第54話 モンゴル帝国攻略作戦 Ⅵ 約束された功績
バイカル湾近海
戦艦 Arc de Triomphe(ラルク・ドゥ・トリヨーンフ)
「艦長、司令部の全ての人員を軽巡巌流島に移送しました。駆逐艦登別、Kumar(クマル)、Уруша(ウルシャ)、Амазар(アマザル)と共に潜水艦母艦艦隊に合流します。先の戦闘で、主要艦艇である航空母艦狩龍が大破、空母羽沢沈没、空母羽広、青羽と共に中破、空母迅龍、轢龍の2隻小破、戦艦曙が小破、戦艦門真(かどま)は大破沈没。他の駆逐艦沈没3隻大破5隻、中破2隻、小破15隻。巡洋艦沈没2隻、大破1隻、中破2隻、小破1隻です。」
「空母の修理にはどのくらいかかる?」
「狩龍はおよそ2ヶ月程度かかるでしょう…応急修理は施しましたが明朝の作戦には参加できません。羽広、青羽はあと3時間あれば作戦の続行は可能です。」
「空母狩龍は放棄する。」
「…自沈させるのですか?」
「自沈はさせない…だが、放棄とする。使える戦闘機を他の船に運び出せ…。」
「はっ!」
国木田は、そう口にした。
空母狩龍艦長、Черных(チェルヌイフ)・Давид(ダヴィード)は、敵の航空機の攻撃により艦橋ごと消えた。
そして、空母狩龍は艦橋を失った後も敵の攻撃に耐えた。
だが、もう作戦能力は無かった。
飛行甲板に大きな穴を開け、船は黒くなっていた。
狩龍の艦長であるダヴィードには、酒に誘われることもあった。
いつも楽しそうに彼の家族の話をしていた。
今は、もういない…。
「予定通り、戦艦による攻撃を行う。先の戦いで損傷した小型艦艇は応急修理終了後、艦隊司令部のある潜水艦母艦艦隊に合流せよ。被害の大きい駆逐艦5隻と巡洋艦1隻は艦長の命令に従い行動せよ。場合によっては船の放棄、自沈を許可する。他の艦艇は船員の救助に当たれ…。航空母艦は呑龍を旗艦とし予定通りに作戦を遂行せよ。」
先の海戦の結果はひとまず勝利を収めた。
狩龍、羽沢、門真を失ったものの敵戦艦5隻、敵空母4隻を沈めることに成功した。
これで、空母の数は優勢になったとは言える。
だが、肝心の戦火の確認が曖昧なところがあり実際に沈めたのは2隻だとする。
モンゴル帝国の保有する空母は9隻あり、先の戦闘では6隻のみだった。
まだ、3隻…そして、無傷の状態で残っている。
それに対して連合は10隻の空母のうち2隻を失った。
艦載機による物量で挑んだものの完全な勝利とは言えなかった。
次は、護衛のための戦艦が2隻となる。
モンゴル帝国の陸上基地からの航空機による反撃を考えて…それは失敗した時のことだろう…。

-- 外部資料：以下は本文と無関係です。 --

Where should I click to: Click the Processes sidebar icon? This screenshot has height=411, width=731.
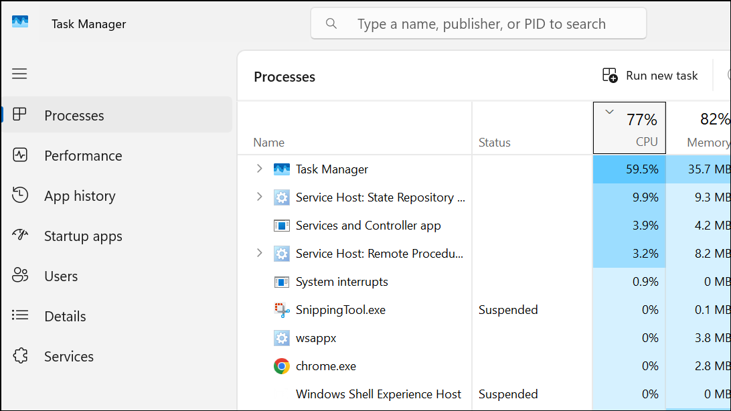20,115
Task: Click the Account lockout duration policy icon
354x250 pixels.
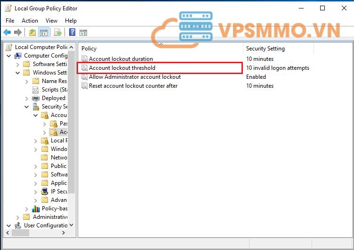Action: [x=84, y=59]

門真が沈没した今、戦艦による陸上基地砲撃が味方の空母を救うことになる…そう考えている。
「これより作戦を開始する作戦終了時刻まで全艦無線封鎖。目標敵港湾施設!」
戦艦6隻、巡洋艦5隻、駆逐艦12隻を率いて陸を目指す。
当初の計画されていた数よりも少なり参加していたであろう艦のすき間を埋め、新たに陣形を組み直した。

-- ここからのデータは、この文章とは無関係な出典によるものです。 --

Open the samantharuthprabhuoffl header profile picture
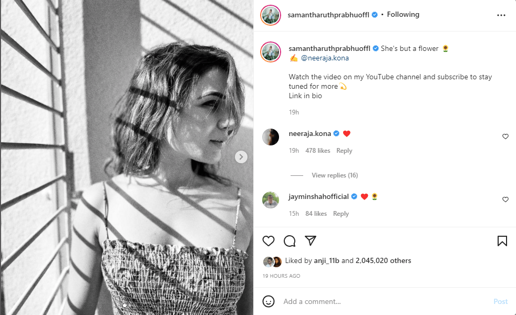The image size is (516, 315). 271,15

戦艦Grande Arche(グランダルシュ)のみ機動艦隊と共に行動する。
すでに、作戦自体は狂っていた。
しかし、それは双方同じであった。
まだ、姿を見せていない空母は仲間の血により士気を上げ再び日仏露連合機動部に襲い掛かろうと日を待っていた。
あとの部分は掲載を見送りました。